閉館までにもう一バージョンは見れそうだと思い、お腹もすいていたので一旦退場し、セルフサービスの併設カフェへ。何の変哲もないコーヒーとナポレオンパイを頼んだら会計が約2200円になり、ムンクではなく私が「叫び」と完全に同じ顔になってしまった。ロンドンでは論文執筆中にすべての自炊を諦め毎朝おしゃれカフェで1800円でベーグルサンドカプチーノを買ってQOLを保つことに決めたこの私さえ慄かせる物価である。体感として東京の2倍、ロンドンの1.2倍だろうか。道も建物もスタイリッシュで清潔で、バスのすべての席にUSBポートがあり、ベビーカーが乗車してくれば何かの運動会なのか?くらいの猛ダッシュで人々が席を譲り合う、ジェンダー指数世界ベスト3位の街だが、この物価ではどう考えても住めない。人々は一体いくら稼いでいるのか。その後予約していた一つ星レストランでディナーだったのだが、あまりの物価高を実感して急激にストレスを感じたのか、ロンドンでの引越し即旅行で疲労していたのか、お腹の調子が悪く、最後の二皿はテイクアウェイさせてもらった。酒も、スパークリングワイン一杯で済ませる。物価や税金は高いが、イギリスのレストランと違い水はこちらがtap water(水道水)と言わずとも無料でボトル提供してくれるのは、ノルウェーのいいところかもしれない。いや、税金が高いから成り立つのか?
部屋に戻り、洗濯物を洗いたかったのでOdilleに声をかけた。洗濯機の使い方を聞きながら、ムンク美術館に行った話をする。ムンクってオスロ住んでたんですねというところから話すと、Odilleの顔がかがやき、正確にはオスロがまだクリスチャニアと呼ばれていた頃に住んでいたのだという話、ムンクが引っ越し魔だった話、無口だったがそのぶん「見る」能力に長けていた話、幼い頃に母親を結核で亡くしその面影を追い求めた話などを滔滔と語られる。リビングにあるリトグラフムンク美術館で見た「聖母」の構図に似ている気がしてその話を振ると、いやこの絵は違うんだけど、でもマドンナに描かれた女性像にムンクが託したものは後世に影響を与えていて……と、彼女の語気はさらに熱を帯びていく。
オスロの人にとってやっぱりムンクって特別なんだな、まあ彼女は芸術の仕事をしているというのもあるのか、と考えながら相槌を打ちつつ、洗濯機の横で話を聞いていると、廊下にある背の低いチェストの上に置かれた一冊の本をOdilleが指差す。赤い表紙に女の写真の装丁でDagner Juelと書いてある。名前に見覚えがあるなと思ったら、ムンク美術館で見た美しい人妻の一人である。優雅に佇む彼女の額には、小さな金色の星のシールが置かれており、家主がずいぶんと思い入れを持っていることがわかった。

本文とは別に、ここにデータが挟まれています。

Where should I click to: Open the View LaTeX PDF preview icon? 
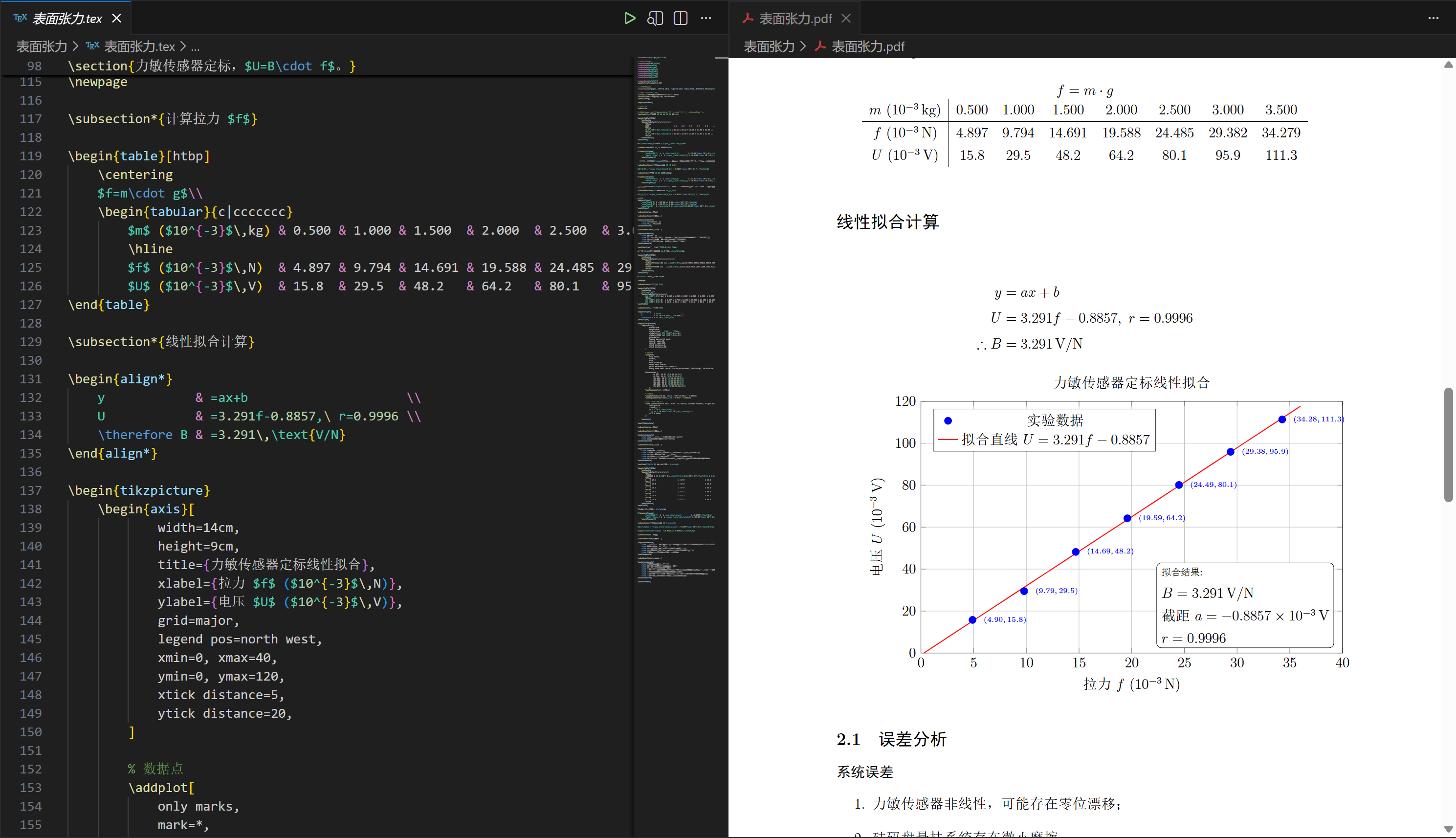[655, 18]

「嫉妬(吸血鬼、とも呼ばれる)」のモデルであることが間違いなく、「聖母」のモデルとも言われているミューズだ。それにしても、ムンクではなく、彼のミューズの一人を特別に敬愛?と不思議に思っていたら、なんとOdilleはDagner Juelーー日本のWikipediaによるとダグニー・ユールと読むーーの血縁なのだという。国民的画家のミューズの血縁……すごい確率で知り合った気もするし、いそうといえばどこの街にもいそうな気もする。生きている間から成功していたムンクの家にはどこに住んでいるときでも、モデル志望の女性が殺到していたそうだ。

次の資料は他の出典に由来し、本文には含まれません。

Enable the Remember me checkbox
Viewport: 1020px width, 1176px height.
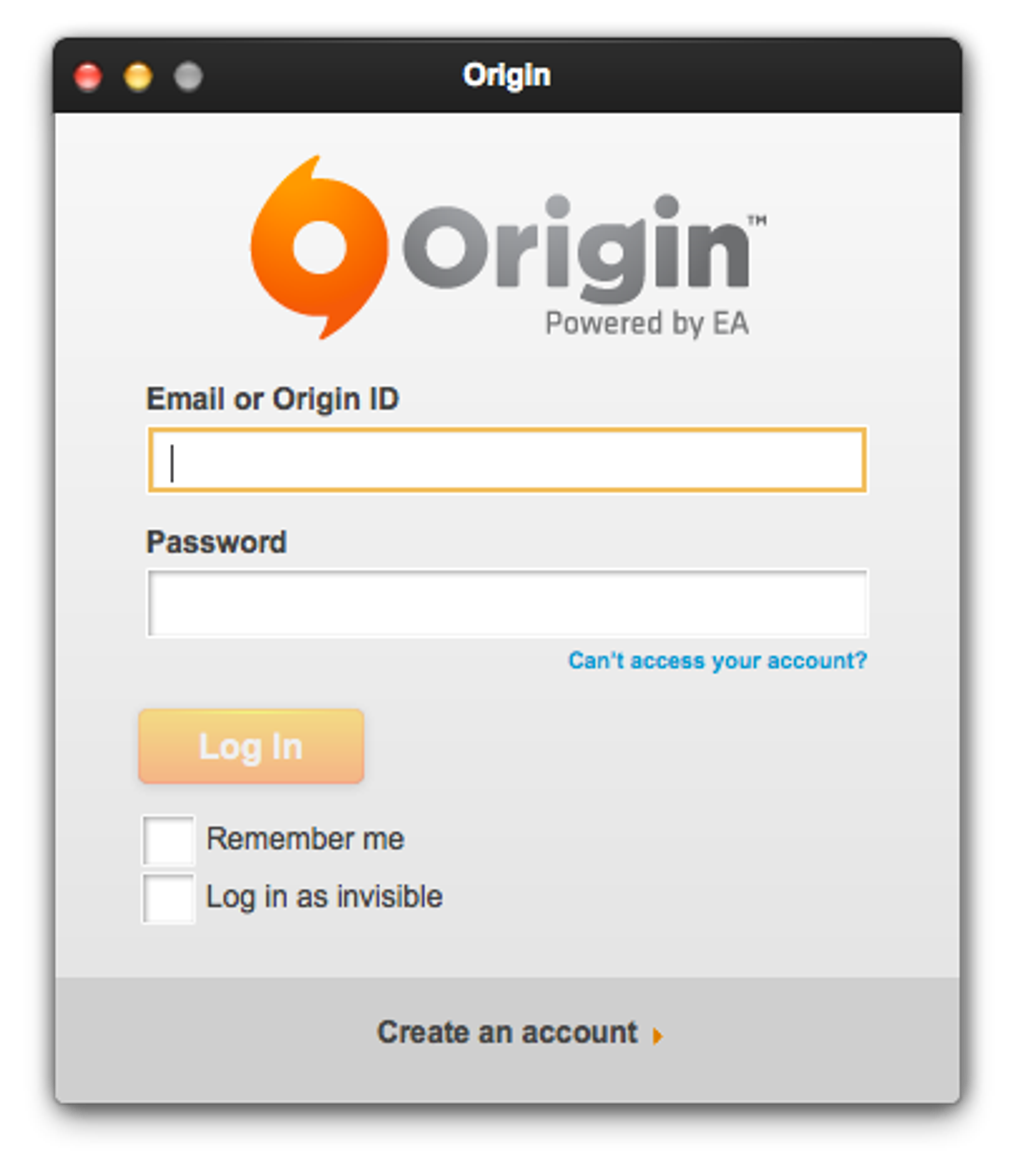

当初聞き間違いかと思ったが、家主のムンクトークは30分では終わらず、Dagner Juelの話でも終わらず、人妻だが夫との結婚時に「婚外恋愛を制限しない」に合意させ、複数人の愛人とアバンチュールしていたDagner Juelを、自分のものにしきれなかったムンクが失意にまかせてベルリンに向かいそこで出会った女、Tulia Larsenの話にも至り、これは本当に血縁の人なんだなあと実感する。Tuliaとは、ムンクのライフストーリーでやたら幅をとられていたように見えた彼女だ。Tuliaはムンク好きすぎてどこにでもついていき、ムンクを訴えたり結婚してないのに結婚したと公表したり、とにかく精神不安定なストーカー状態だったのだという。そして彼女の横にムンクのレントゲン写真が飾られていたのは、ムンクがTuliaが自殺しそうとの報を聞いて会いに行った際に銃を持った彼女と揉み合いになり、発射された銃弾が左手中指に当たって関節を打ち砕いたからだという、たぶん美術館のキャプションでも触れられていたのだろうが読み流していた事実も、Odilleの説明で理解した。

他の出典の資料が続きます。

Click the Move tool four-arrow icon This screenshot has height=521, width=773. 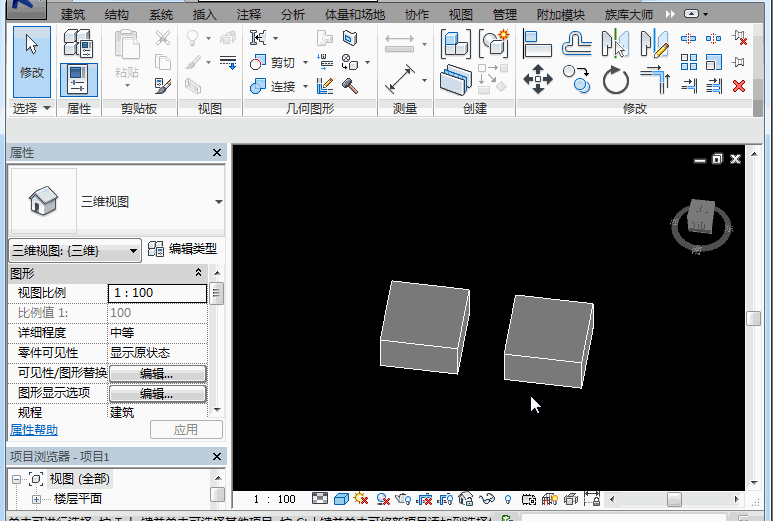[x=538, y=79]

商売道具を傷つけられたムンクはようやく女遊びを控え、何年経ってもTuliaに呪いの言葉を吐いていたらしい。「聖母」のモデルにするほど愛した女ではなく、現実世界で揉めまくった女がライフストーリーで幅をとるのは、ちょっと面白い。なお、Dagner Juelは30歳になる三日前にムンクではない愛人に頭を撃たれて死んだ。銃と恋愛はどちらも規制したほうがいい。彼女の姿勢は今で言うポリアモリーに当たるのではないかと思い、もっと詳しく知りたくなったが、Odilleの持っている本はノルウェー語だったので、さすがに難しかった。彼女自身も作家だったようだ。話の終わりに改めて、文章で書くうえでの許可を取り、Dagner Juelとのつながりを聞くと、"the daughter of great great grand mother"とのことだった。曽曽祖母の娘……? 学校の授業でみんなやたら親の話をするなあと思っていたイギリスですら、ここまで遡って家族の話をする人には出会ったことがなかった。「わたしは最悪」で、30歳の誕生日を迎えた主人公が母親の家を訪れ、その母親やさらにその母親、さらにその母親の写真が並べられているのを見ているときに、彼女たちが30歳のときに何をしていたかがナレーションで語られるチャプターを思い出した。階級の問題などもあるかもしれないが、ノルウェーならではの気風もあるのかもしれない。西欧とくくるときこれまで頭のなかに北欧も含めていたのだけれど、完全に別の文化圏だなと思った。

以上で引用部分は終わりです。